[STATED EXERCISE]:
Return all of the records below word for word, with no changes.
☆ ☆ ☆ ☆
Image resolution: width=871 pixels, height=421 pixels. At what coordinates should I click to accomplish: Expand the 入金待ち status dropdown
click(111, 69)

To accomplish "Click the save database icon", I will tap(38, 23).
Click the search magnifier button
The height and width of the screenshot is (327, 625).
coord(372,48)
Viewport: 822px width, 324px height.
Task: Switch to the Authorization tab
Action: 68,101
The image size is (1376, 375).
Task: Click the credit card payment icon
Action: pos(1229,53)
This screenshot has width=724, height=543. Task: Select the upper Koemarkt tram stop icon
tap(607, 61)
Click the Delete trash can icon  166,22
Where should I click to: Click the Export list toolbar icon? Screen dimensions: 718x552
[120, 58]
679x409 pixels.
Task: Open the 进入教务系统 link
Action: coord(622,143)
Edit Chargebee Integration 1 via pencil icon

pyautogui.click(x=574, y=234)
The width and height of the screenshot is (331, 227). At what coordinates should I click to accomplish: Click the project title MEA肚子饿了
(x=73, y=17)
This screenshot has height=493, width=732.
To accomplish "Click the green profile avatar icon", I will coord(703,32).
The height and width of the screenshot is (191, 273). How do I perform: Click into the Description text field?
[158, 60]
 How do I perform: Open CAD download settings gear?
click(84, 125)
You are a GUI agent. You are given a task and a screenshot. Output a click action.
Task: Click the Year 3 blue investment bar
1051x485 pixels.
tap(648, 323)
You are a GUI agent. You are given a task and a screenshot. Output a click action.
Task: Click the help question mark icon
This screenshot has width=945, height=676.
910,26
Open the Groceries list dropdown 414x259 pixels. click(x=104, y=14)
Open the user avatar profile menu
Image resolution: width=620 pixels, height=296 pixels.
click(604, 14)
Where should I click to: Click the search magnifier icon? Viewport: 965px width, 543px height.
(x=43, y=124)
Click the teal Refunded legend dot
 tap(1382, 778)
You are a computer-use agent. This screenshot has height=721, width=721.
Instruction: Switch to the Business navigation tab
☆ ☆ ☆ ☆
[RESULT BELOW]:
Image resolution: width=871 pixels, height=421 pixels. At what coordinates should I click to accomplish: Expand the 入金待ち status dropdown
click(111, 69)

To accomplish "Click the save database icon", I will tap(38, 23).
Click the search magnifier button
The height and width of the screenshot is (327, 625).
coord(372,48)
Viewport: 822px width, 324px height.
Task: Switch to the Authorization tab
Action: 68,101
The image size is (1376, 375).
Task: Click the credit card payment icon
Action: pos(1229,53)
This screenshot has width=724, height=543. Task: Select the upper Koemarkt tram stop icon
tap(607, 61)
Click the Delete trash can icon  166,22
Where should I click to: Click the Export list toolbar icon? Screen dimensions: 718x552
[120, 58]
679x409 pixels.
Task: Open the 进入教务系统 link
Action: coord(622,143)
Edit Chargebee Integration 1 via pencil icon

pyautogui.click(x=574, y=234)
The width and height of the screenshot is (331, 227). At what coordinates should I click to accomplish: Click the project title MEA肚子饿了
(x=73, y=17)
This screenshot has height=493, width=732.
To accomplish "Click the green profile avatar icon", I will coord(703,32).
The height and width of the screenshot is (191, 273). How do I perform: Click into the Description text field?
[158, 60]
 How do I perform: Open CAD download settings gear?
click(84, 125)
You are a GUI agent. You are given a task and a screenshot. Output a click action.
Task: Click the Year 3 blue investment bar
1051x485 pixels.
tap(648, 323)
You are a GUI agent. You are given a task and a screenshot. Output a click action.
Task: Click the help question mark icon
This screenshot has width=945, height=676.
910,26
Open the Groceries list dropdown 414x259 pixels. click(x=104, y=14)
Open the user avatar profile menu
Image resolution: width=620 pixels, height=296 pixels.
click(604, 14)
Where should I click to: Click the search magnifier icon? Viewport: 965px width, 543px height.
(x=43, y=124)
Click the teal Refunded legend dot
 tap(1382, 778)
You are a computer-use agent. This screenshot has height=721, width=721.
Instruction: Switch to the Business navigation tab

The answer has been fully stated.